Po drugie może fatycznie wypchnął go ojciec ale dziecko przestraszone powiedziało że pan/ panowie którzy być może wcześniej z nim pili. Z tego co piszą tych mężczyzn już nie było, bo wyszli wcześniej, nie wiem, nie wiem.

~adi

Co za durne lemingi siedzą na tym forum. Nawet nie wiecie czy to on zrobił. przecież się nie przyznawał. A durne lemingi wiedzą zawsze lepiej.

~@@@

Oby dostał dożywocie ( tylko ciężkich robót). Nawet zwierzęta chronią swoje małe.

czarus81

I po co taki człowiek żyje.
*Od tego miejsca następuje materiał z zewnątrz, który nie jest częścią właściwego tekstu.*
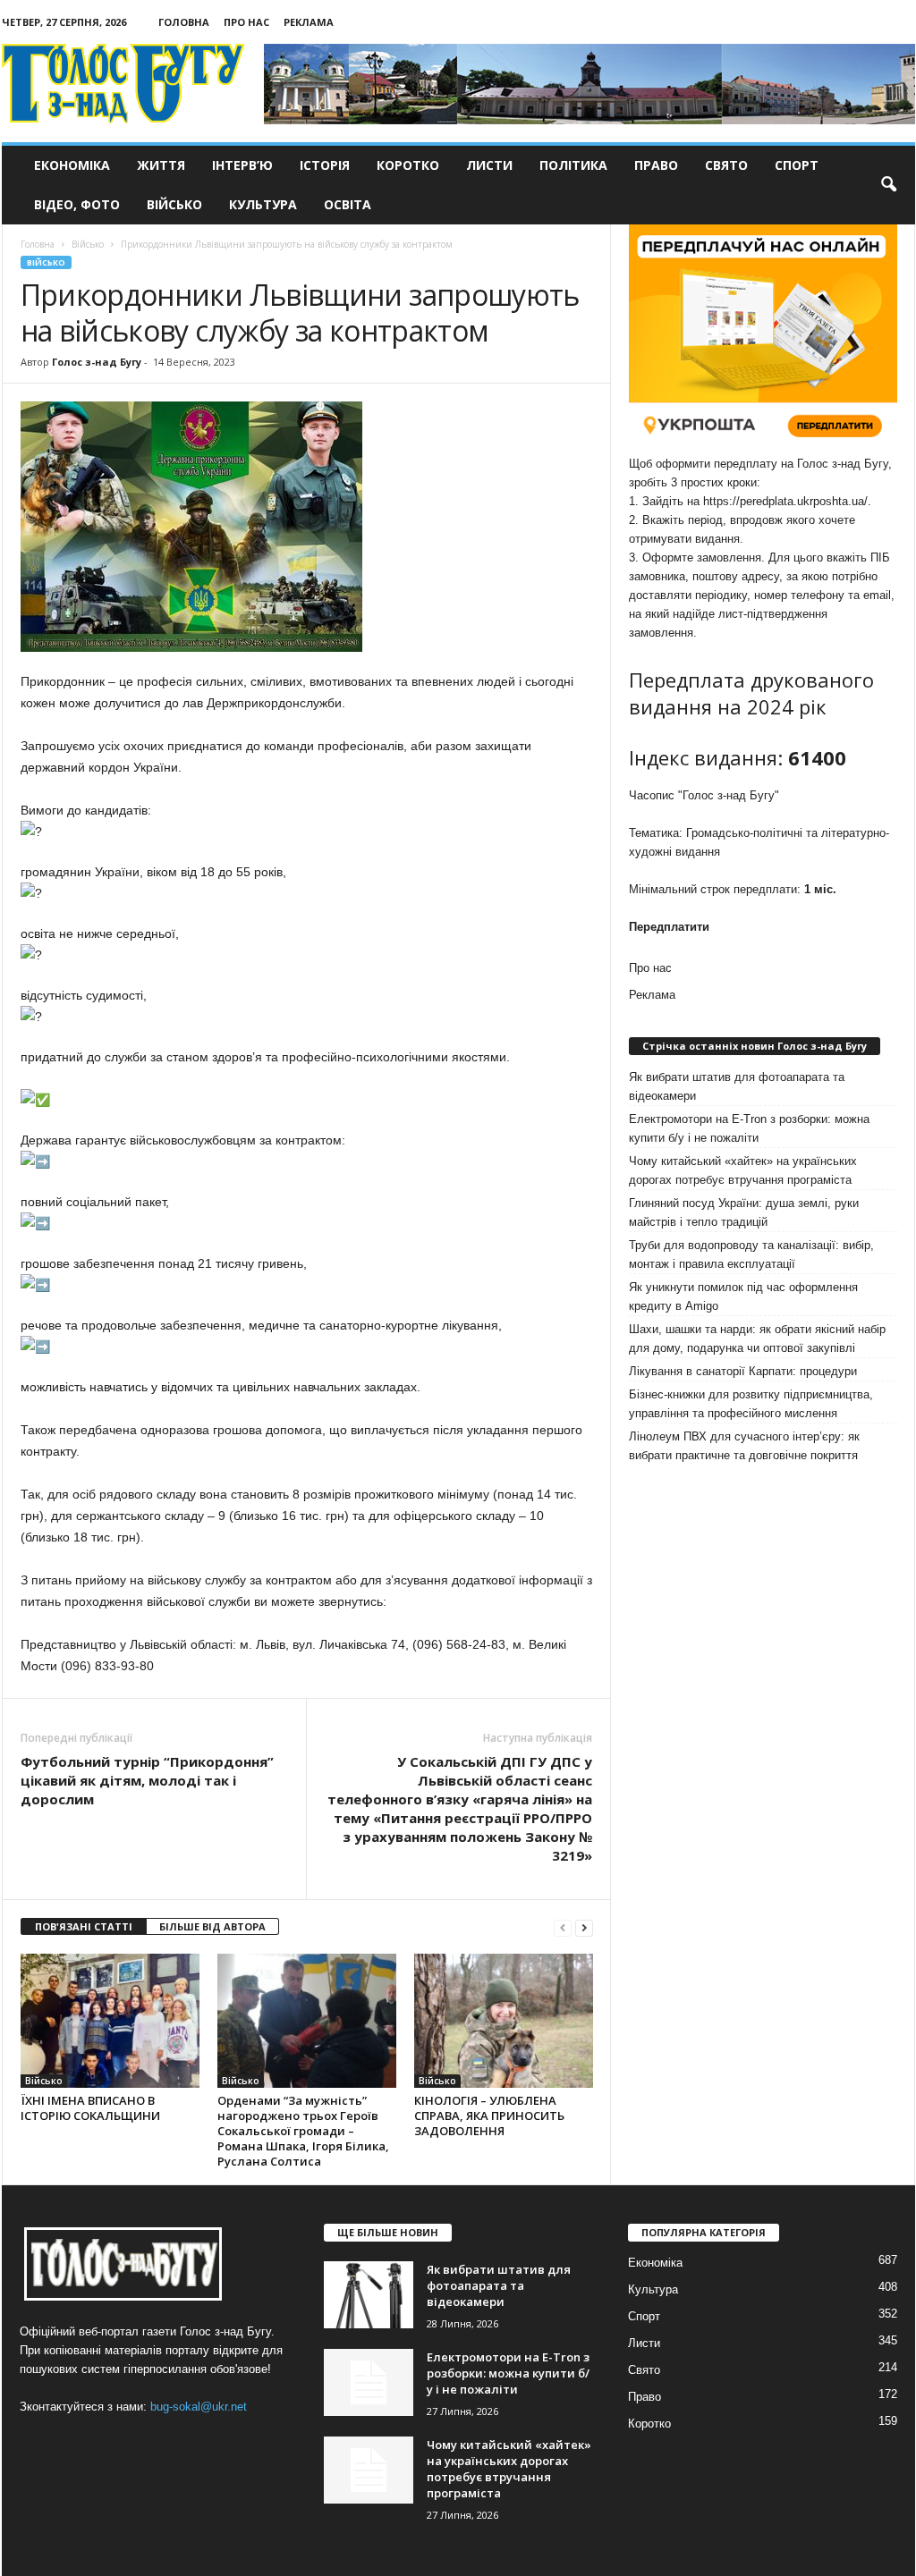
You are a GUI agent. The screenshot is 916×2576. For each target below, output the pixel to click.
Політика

Zyje jak ten chwast.Wyrwać chwasta.

~honorowy

Mam nadzieję, że ma ktoś chociaż trochę honoru w Stalówce i ojciec chłopca dostanie porządny wpi**ol od niego.

~buba

nastepny spidermen?

~jojo

zdrowiej norbert a co do reszty to szkoda mowic debilizm gonie debilizm liczy sie kasa wyzysk do tego wóda i dobra zabawa taki styl zycia teraz sie wychwalaw tv a do tego wszytkiego dochodzi jeszcze totalnie niudolne rzadzenie czy to w miescie czy w polsce reka Boza sprawila ze tam była ta galaz

~kji

To nie on wyrzucil chłopca zgasicie się później gdy prawda wyjdzie !!!!!!!! Kara mu się należy za nie wypełnienie obowiązków rodzicielskich!!!!! A nie za probe zabujstwa!!!

~byk

Jak można wyrzucic dziecko z 4 piętra i jeszcze nadodatek swoje?!Jak nie mam głowy do picia to nie pije!